BY JIM DOOLEY – Once again, Hawaii state and county government agencies spent far more money lobbying in Washington D.C. than private companies did, according to 2011 U.S. Senate lobbyist disclosure reports.
As has been the case in recent years, Honolulu’s rapid transit agency, HART, and the Office of Hawaiian Affairs laid out the biggest bucks to woo political support and budget appropriations from Congress and the executive branch.
But OHA’s lobbying effort, which ballooned to $680,000 in 2005 and has totaled $3.6 million since 1999, dwindled to $160,000 last year as prospects for Congressional approval of the Native Hawaiian Government Reorganization Act have dimmed.

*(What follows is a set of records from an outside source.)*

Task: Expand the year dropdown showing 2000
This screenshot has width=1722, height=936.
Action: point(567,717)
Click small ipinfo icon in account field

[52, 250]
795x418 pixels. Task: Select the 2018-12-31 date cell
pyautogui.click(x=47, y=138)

In the last three months of 2011, OHA’s lobbying bill from Patton Boggs, its influential representative in Washington, shriveled to just $10,000, according to records filed with the U.S. Senate. The disclosure data can be accessed here:
The two Patton Boggs lobbyists listed as working on the OHA account were Thomas Boggs, a founder of the firm, and Darryl Nirenberg, a former high-level Republican staffer in the Senate.
As many as nine lobbyists were listed as working on the OHA account in earlier years.

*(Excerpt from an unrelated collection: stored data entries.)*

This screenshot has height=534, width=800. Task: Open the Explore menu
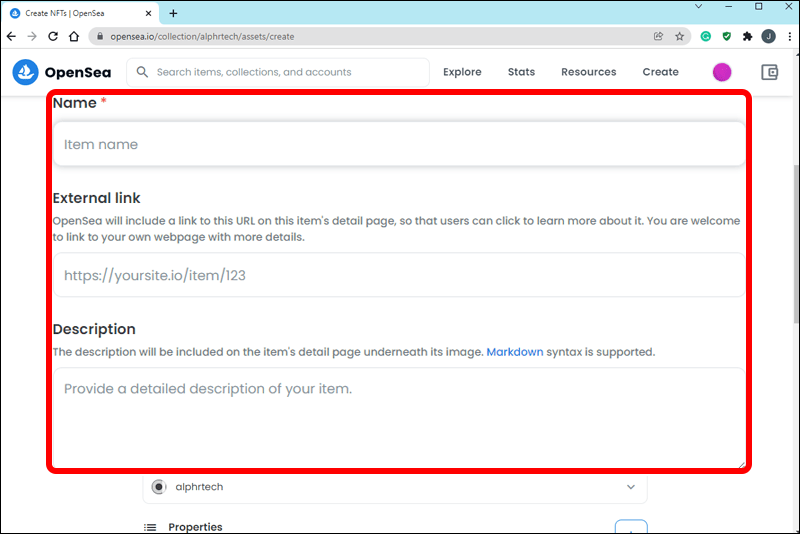tap(462, 72)
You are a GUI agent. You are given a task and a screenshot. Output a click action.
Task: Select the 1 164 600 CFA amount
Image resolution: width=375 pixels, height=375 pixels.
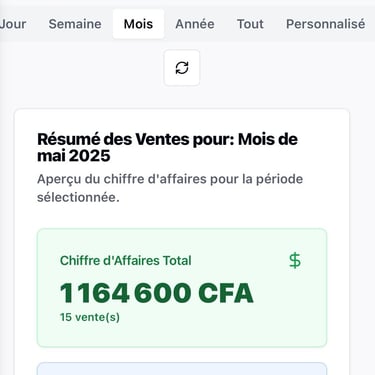tap(157, 293)
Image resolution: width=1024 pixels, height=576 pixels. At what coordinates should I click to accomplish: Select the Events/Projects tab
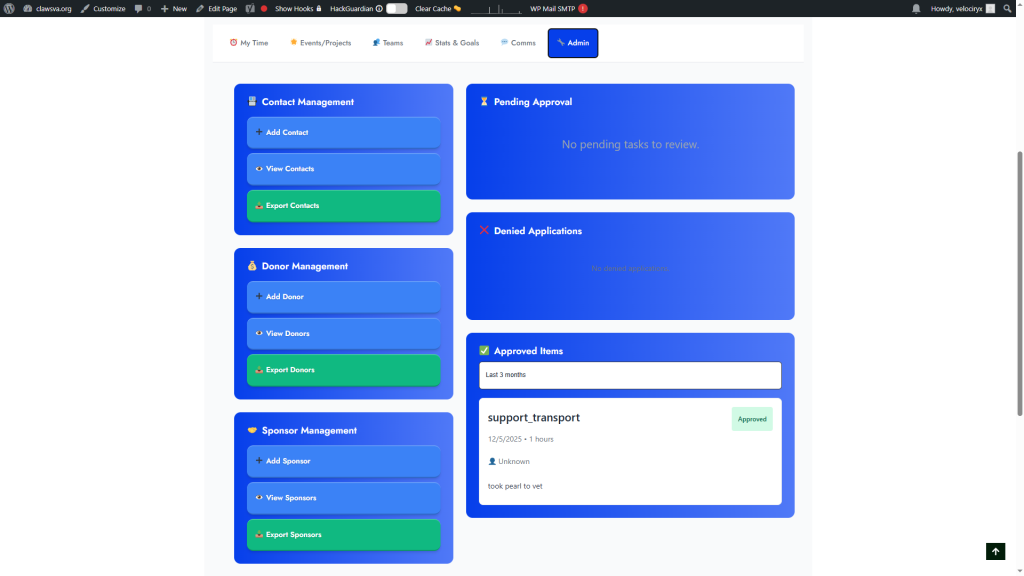pyautogui.click(x=320, y=43)
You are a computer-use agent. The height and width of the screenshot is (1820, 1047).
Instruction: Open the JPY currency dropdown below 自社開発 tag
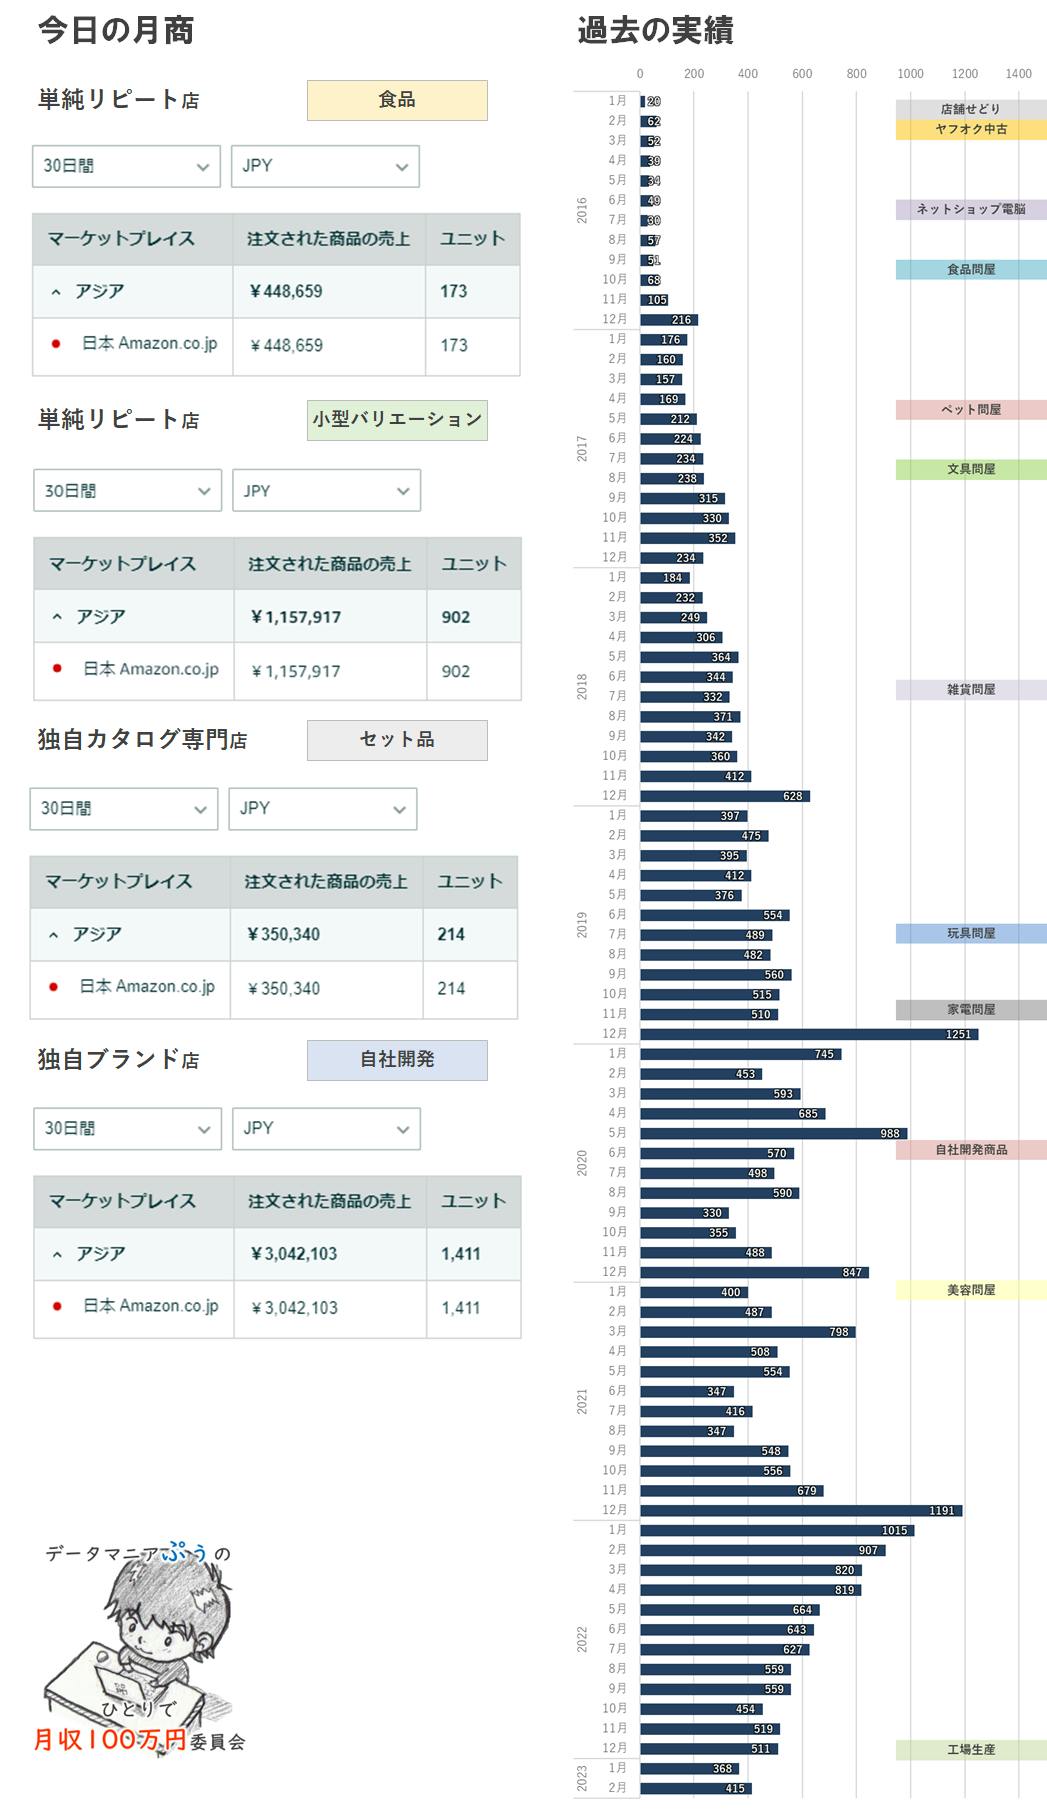click(x=326, y=1129)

The biggest Hawaii-based Washington spender last year was Infraconsult, a private company hired by the City to pursue federal backing of the $5.2 billion Honolulu rapid transit project.

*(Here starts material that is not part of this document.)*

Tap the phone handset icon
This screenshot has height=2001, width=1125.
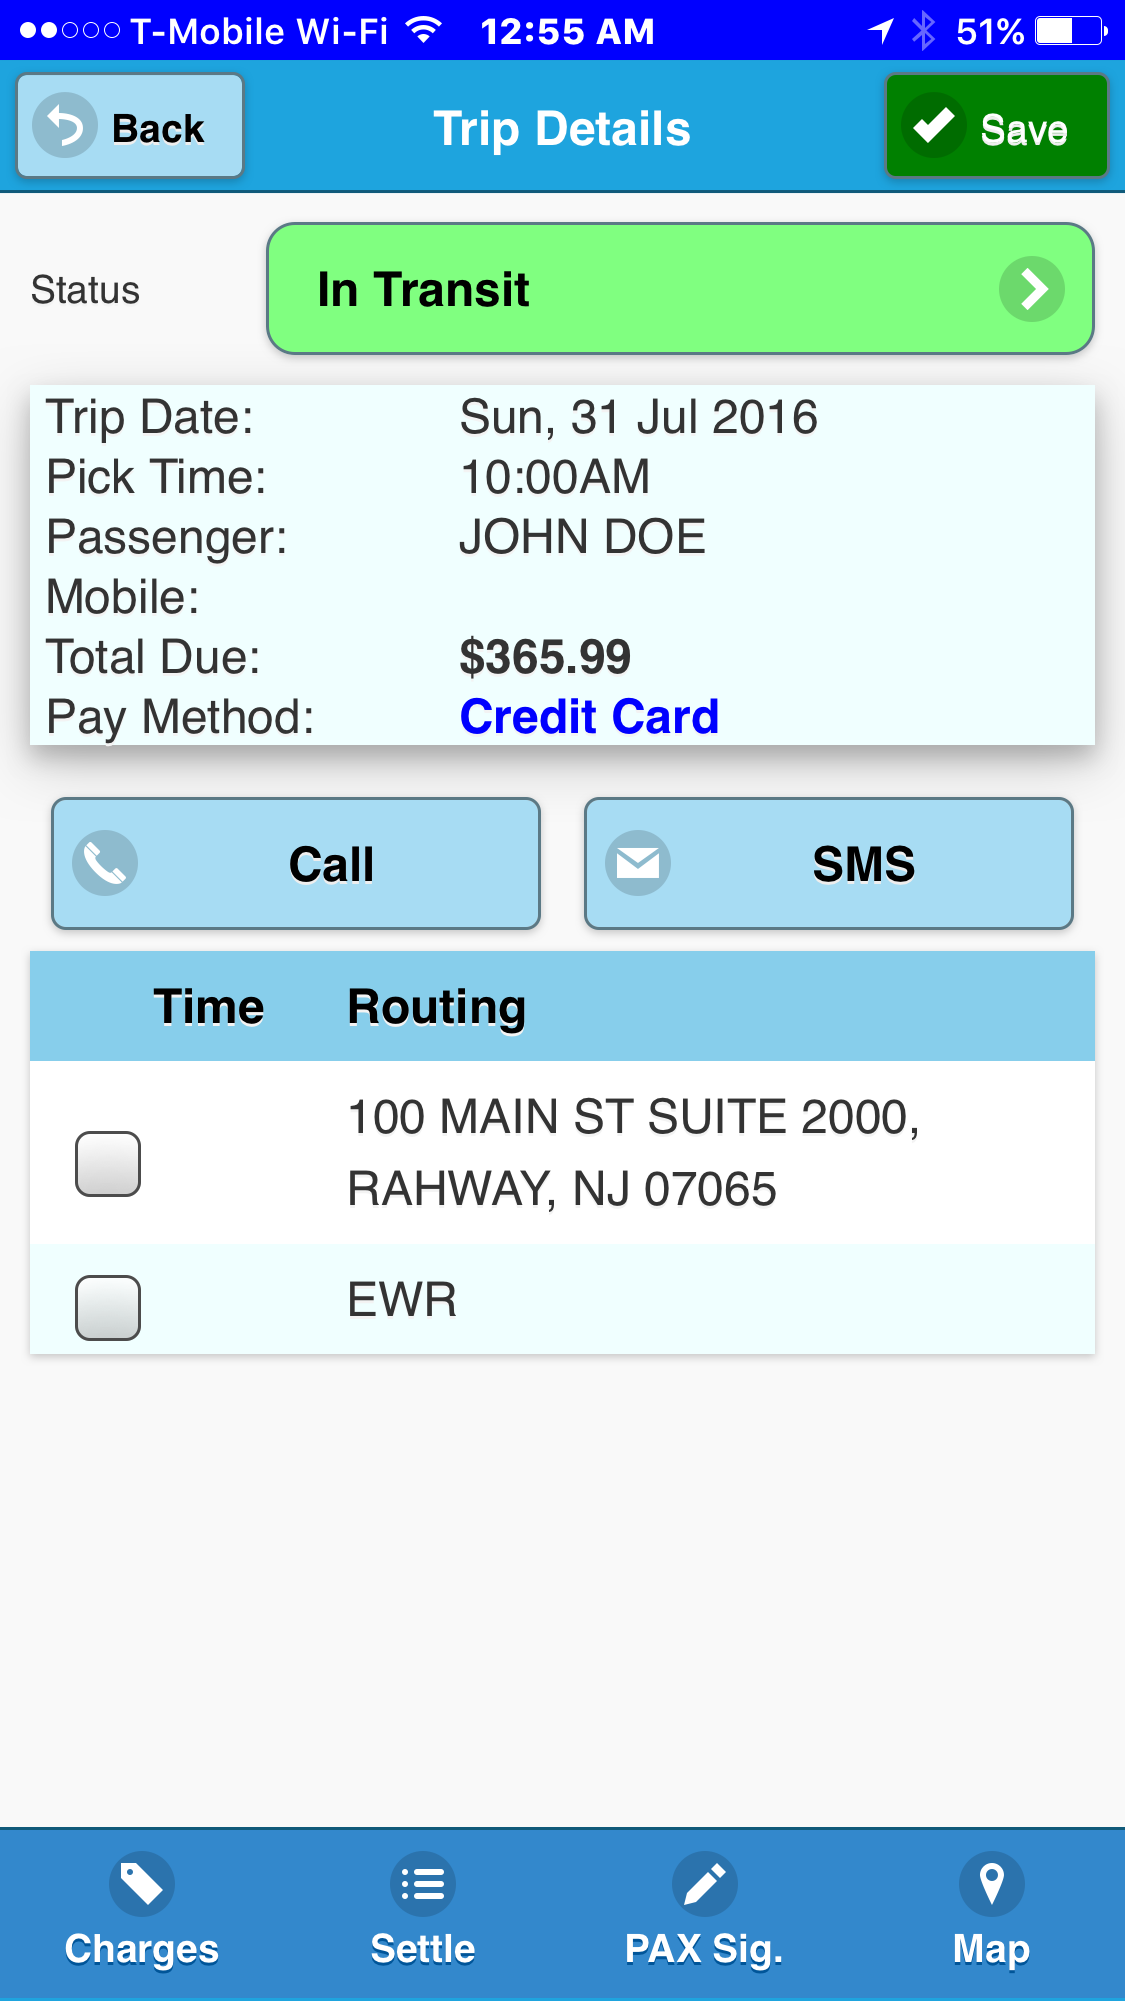click(x=105, y=863)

Infraconsult paid $320,000 to Washington lobbyist Williams & Jensen for its work promoting the HART project. The same amount was spent on 2010 lobbying, which is principally handled by Washington insider Denis Dwyer.
Dwyer has been lobbying for Hawaii-based clients for decades and at one point in his career was a lobbyist for OHA.
He also was a partner with former Hawaii Gov. John Waihee in a lawfirm that lobbied Congress for Kamehameha Schools/Bishop Estate.
Since 2008, the City has matched OHA in Washington lobbying fees – $1.210,000 to $1,110,000, according the Senate data.
OHA spokesman Garrett Kamemoto said today the level of lobbying OHA will commission this year has not been set yet and is tied to the status of the Native Hawaiian Government Reorganization Act, which is commonly known as the Akaka bill.
The lobbying expenses reported on the U.S. Senate data base don’t include extra spending by OHA to maintain an office in Washington.
Kamemoto said those expenses are running around $250,000 annually.